What is CouchDB?
Now the merits and flaws of the various markup languages is really holy war and I don’t want to get into it too much. I think it is enough to say that CouchDB aims to be lightweight in implementation without being lightweight in features or performance. JSON is very popular in the web space and by focussing on making common cases easier it is less work to use than XML. The more complex the data or specification requirements though the less viable it is as a solution.
Using JSON means that stored data is extremely flexible in structure, unlike relational data you can have very gappy or bitty information and not have a problem. Take something like a customer relationship management system. This is often a poor fit to relational data because you tend to discover information in small tranches. Initially a lead might be a first name and a telephone number. As the relationship develops you add a surname, a company name, a position, an collection of issues or queries and so on. JSON is a really good way of capturing this evolving picture of things.
The final component of CouchDb is the functional language Erlang which is used to service the HTTP REST interface that CouchDB uses to provide an interface to the database. Erlang provides very cheap, lightweight concurrency that provides a good fit for handling lots of HTTP requests.
The interesting thing is that CouchDB automatically provides the REST front end that you tend to build on top of Java object stores like JBoss Cache or Coherence (which I have also been looking at recently). With those products you tend to stay native until you need to share data with other languages or systems and then you tend to REST serve it out as XML with a lightweight HTTP server.
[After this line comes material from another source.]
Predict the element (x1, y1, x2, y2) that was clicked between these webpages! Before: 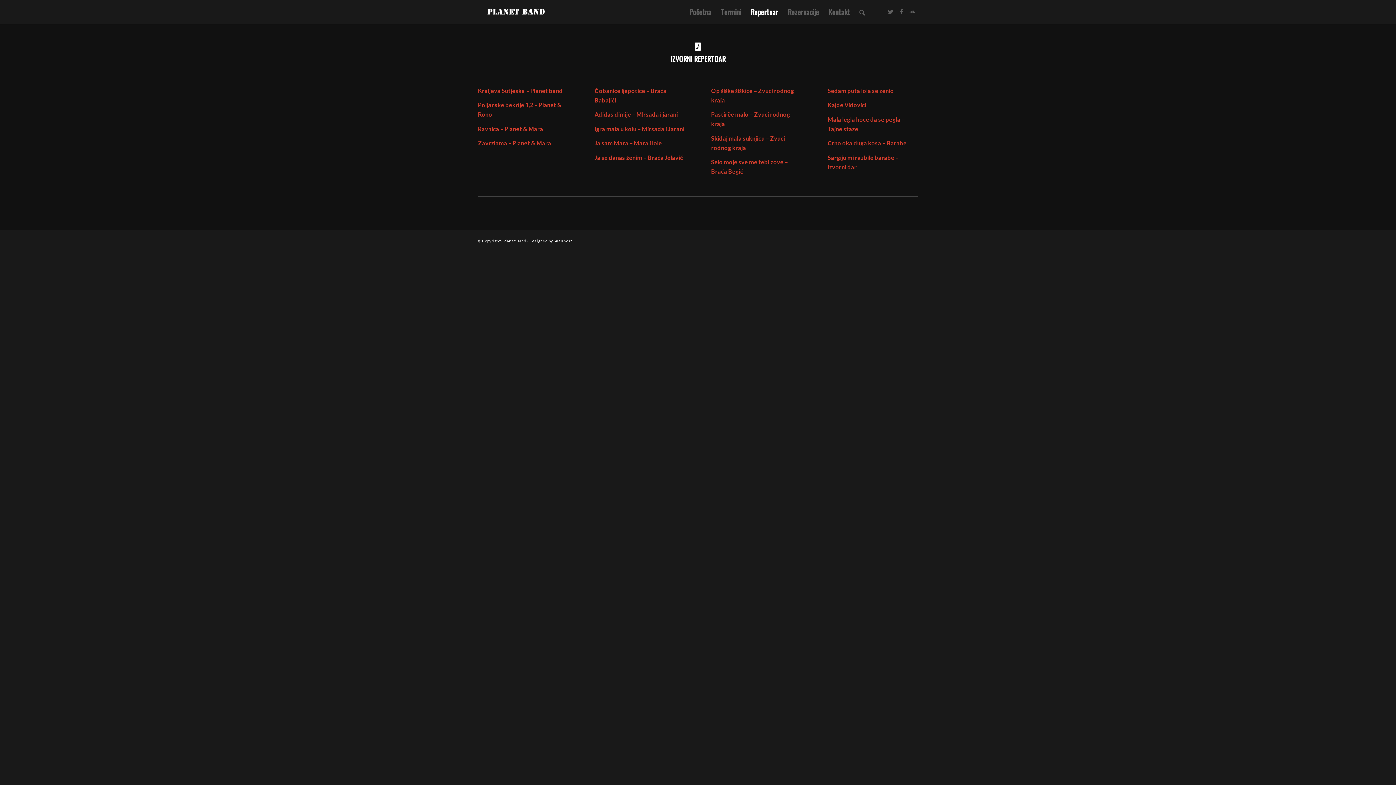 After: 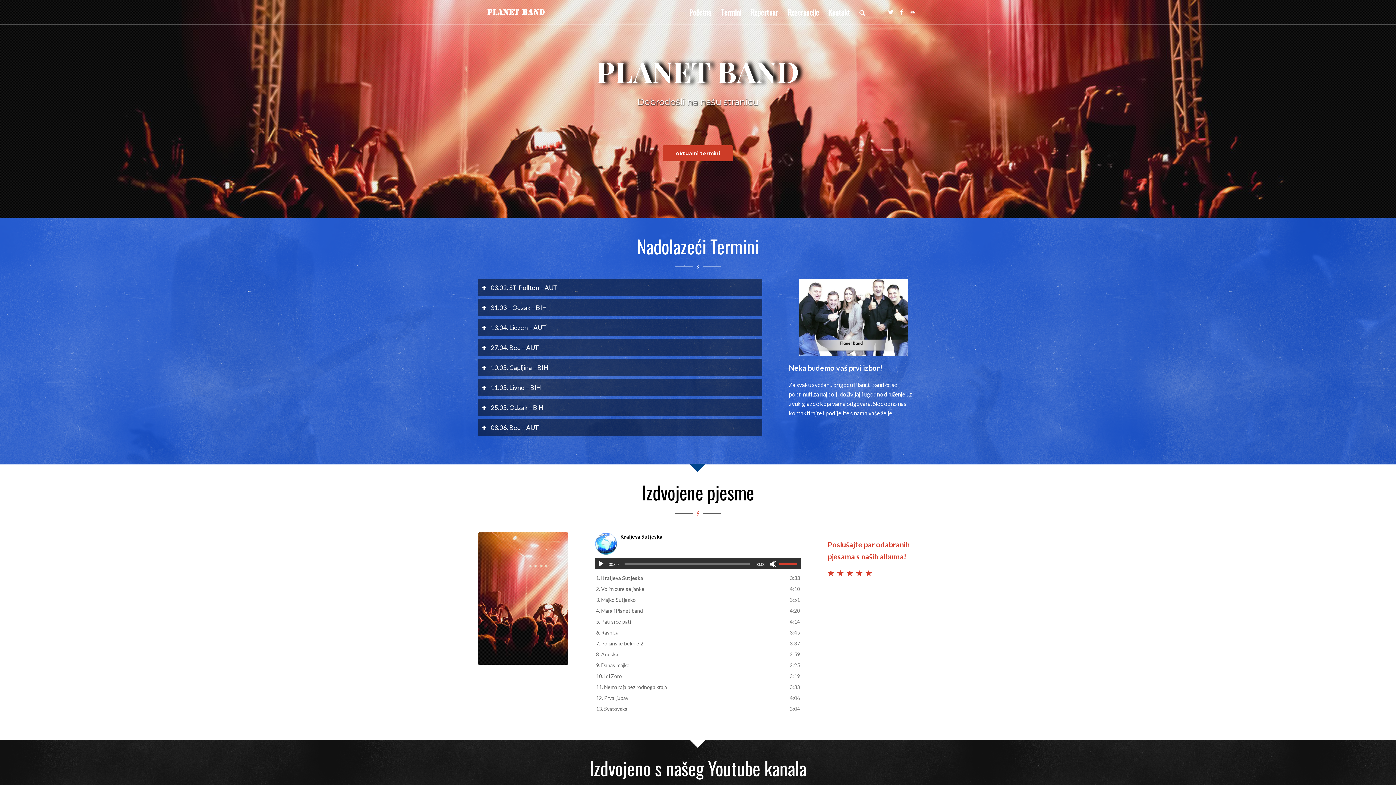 Action: label: Početna bbox: (684, 0, 716, 24)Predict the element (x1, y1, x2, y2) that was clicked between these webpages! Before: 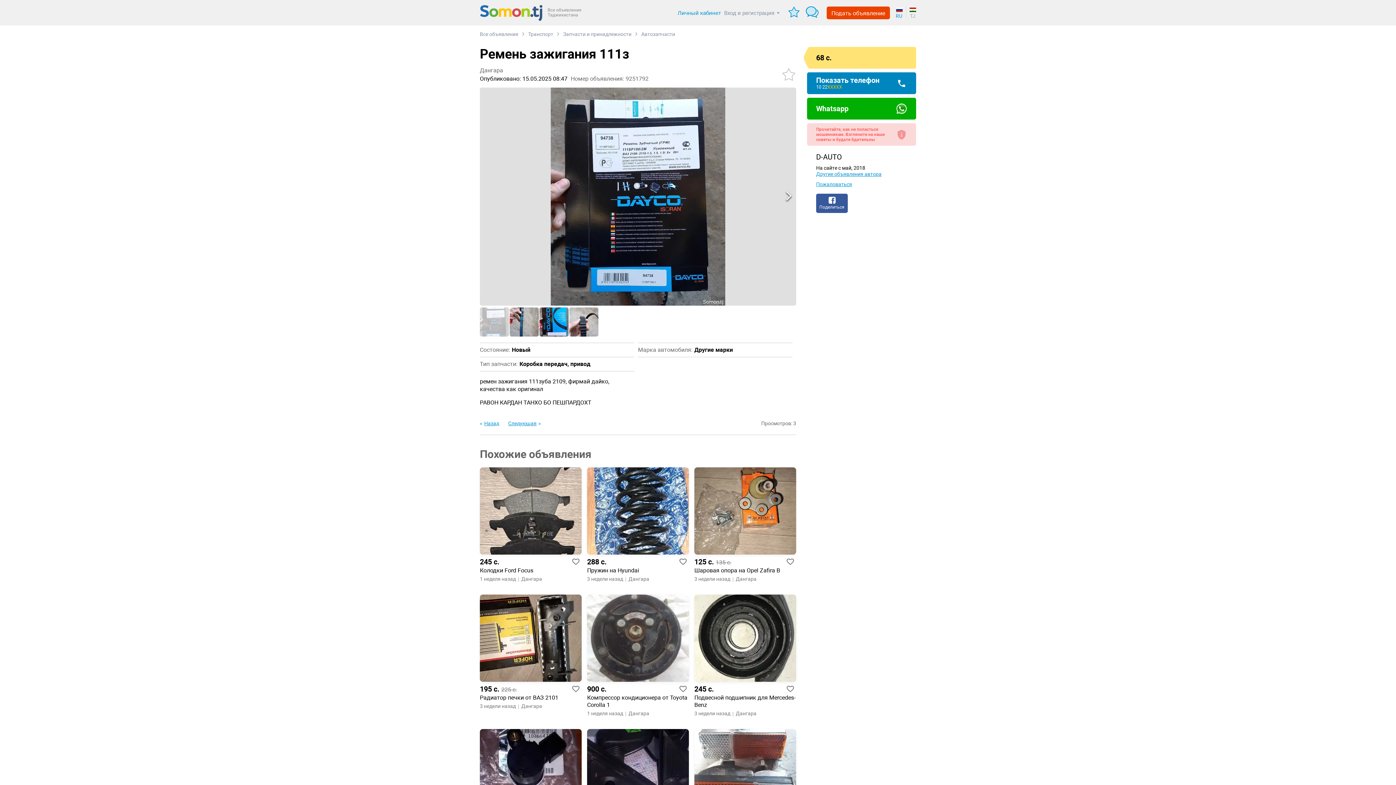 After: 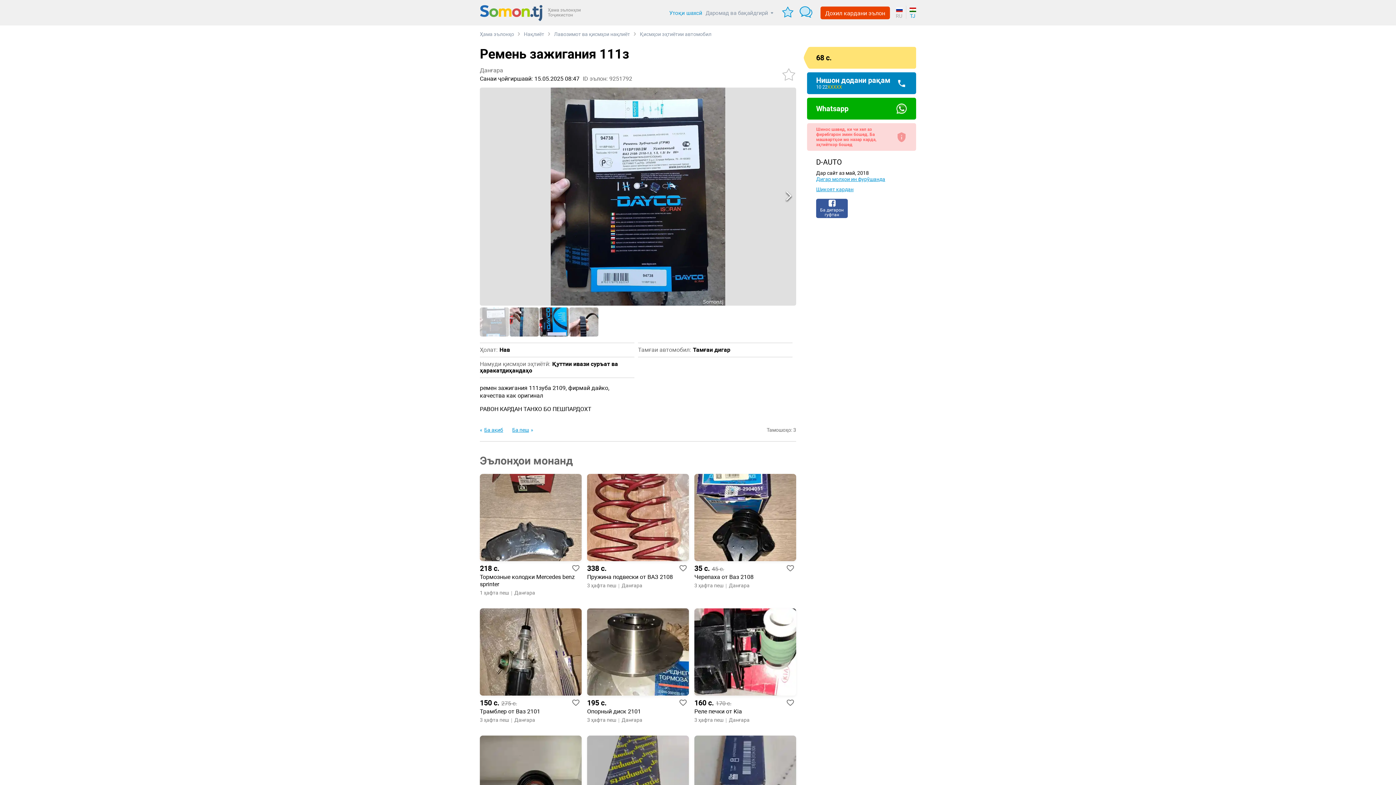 Action: bbox: (908, 5, 916, 18) label: TJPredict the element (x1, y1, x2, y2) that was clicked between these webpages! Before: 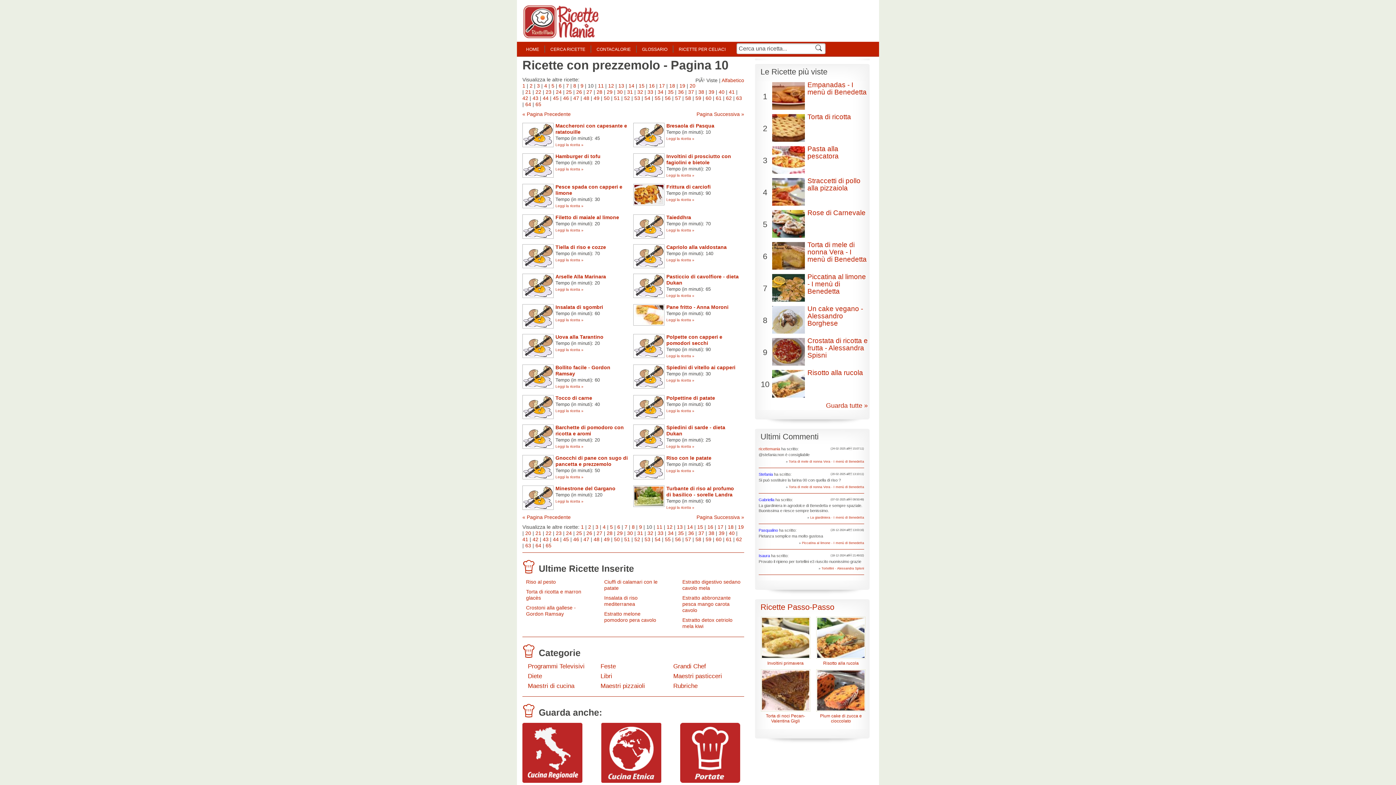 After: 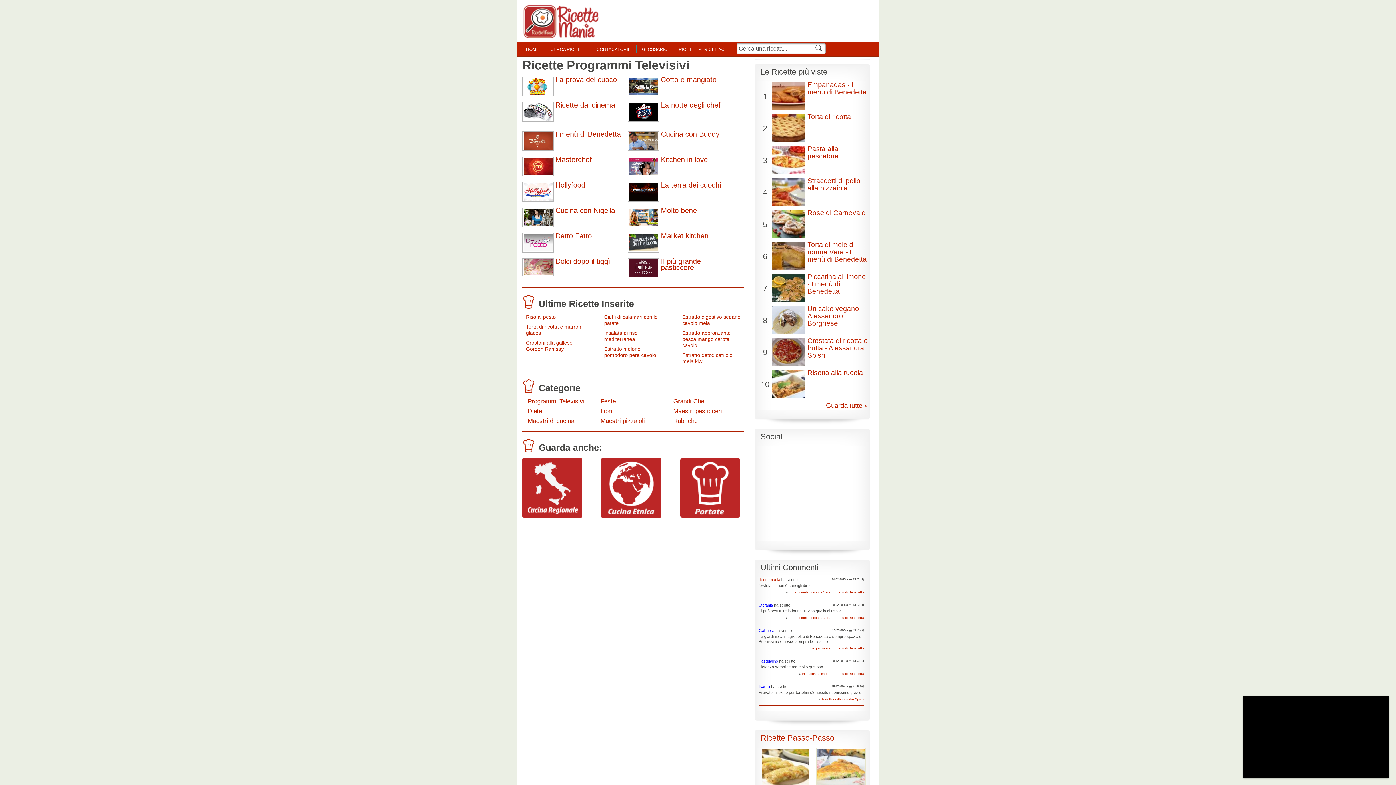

If you can see that need ahead of time then CouchDB might well be compelling due to the built-in support.
After reading about CouchDB I wanted to take a look at this new document database in a bit more detail. I managed to install the base tarball from the Google Code page easily. I then cut and pasted the Ruby sample REST code from the CouchDb Wiki into irb and on running the server I found that I could store and retrieve documents really easily. The combination of interactive Ruby and the REST interface made it easy to play around with data objects.
However when trying to run the tests via the administration web page only four of the tests would pass. The only error message was just an Error Code of 136. Since I seemed able to store and pull documents (and could confirm that the datafile had been generated and had data) I put it down to alpha flakiness and pushed on.
CouchDB uses the Mozilla Spidermonkey libraries to construct its own View Server program which is configured via the couch.ini file. Having double-checked that the interpreter was there, was executable and could read the main.js script it was passed I was baffled. I decided to pull down the code base from SVN and then rebuild it. Building from SVN is a bit more involved than the tarfile and its worth double-checking the documentation on the wiki before you get stuck in. Having built and installed myself a new copy I still had the same problem and was feeling pretty cheesed off. With no other source of help I headed to IRC and checked out the Freenode #couchdb channel. There Christopher Lenz gave me a good steer that he had had a problem with Erlang’s HIPE (high performance virtual machine) on Debian.
I had been using Erlang 5.5.5 which I think I used apt-get to obtain. Downloading the latest Erlang release (5.6.1, they release pretty frequently) I tried building that from source and hung when configure tried to check for floating-point exceptions. Running configure with disable-hipe allowed configure to complete and then Erlang was straight-forward to build and install.
Restarting the CouchDB server I found my queries were working and all but one test (“conflicts” fails on an error assertion and this is apparantly a known issue) passing, hurrah!
The machine I had been working on was a Feisty Fawn Ubuntu instance so I loaded up Gutsy Gibbon in VM Ware Player and tried building Erlang and CouchDb there. Erlang was fine, even with Hipe. For CouchDB I used the latest Erlang I had built and used apt-get to obtain the Spidermonkey and ICU depdencies. Everything worked out of the box with this combination.
The final issue was where CouchDB stores its logs and datafiles by default. These default to /usr/local/var which is not really where I want to store data like this. /var is a more natural choice and FHS seems to agree. You can change this when building in the etc/couch.ini.tpl file of the source directory but it would be nicer to have a more natural choice by default.
Working with CouchDB
Learning how to generate queries for example is easy with the in-built query browser (I’ll save the actual syntax for a later post) as the feedback from the system is very quick. Similarly creating new databases, documents and fields is actually not torturous but slick and quick.
I’m certain this is because Erlang and AJAX form a natural partnership in creating and servicing small requests that need to be handled quickly. I may be wrong but this is certainly my most positive AJAX webservice experience to date.
The CouchDB wiki contains information on getting started with various languages and I choose Ruby. It was a simple cut and paste into irb and then it was straight-forward to interact with database from the shell and the web client.
One of CouchDB’s more unusual feature seems to stem from Erlang’s concurrency model. Data is assigned a revision and in addition to applying multiple changes in order you can also view previous revisions. That’s a pretty weird feature compared to most of the current datastores. You also need to refer to a revision if you want to update a record. If the revision of the target of the update has changed when you submit your changes your changes get refused. The revision mechanism is also the basis of the replication mechanism although there isn’t enough documentation to understand when the replication pairs check their revision ids.
Incremental data-construction is easy via the web-gui but you need to fiddle a little bit to get the revision number to target if doing it programatically. Presumably a library would make that easier going. For information that has little inherent structure or is very gappy or incremental then CouchDB is a great data store and is currently occupying a niche as far as I know.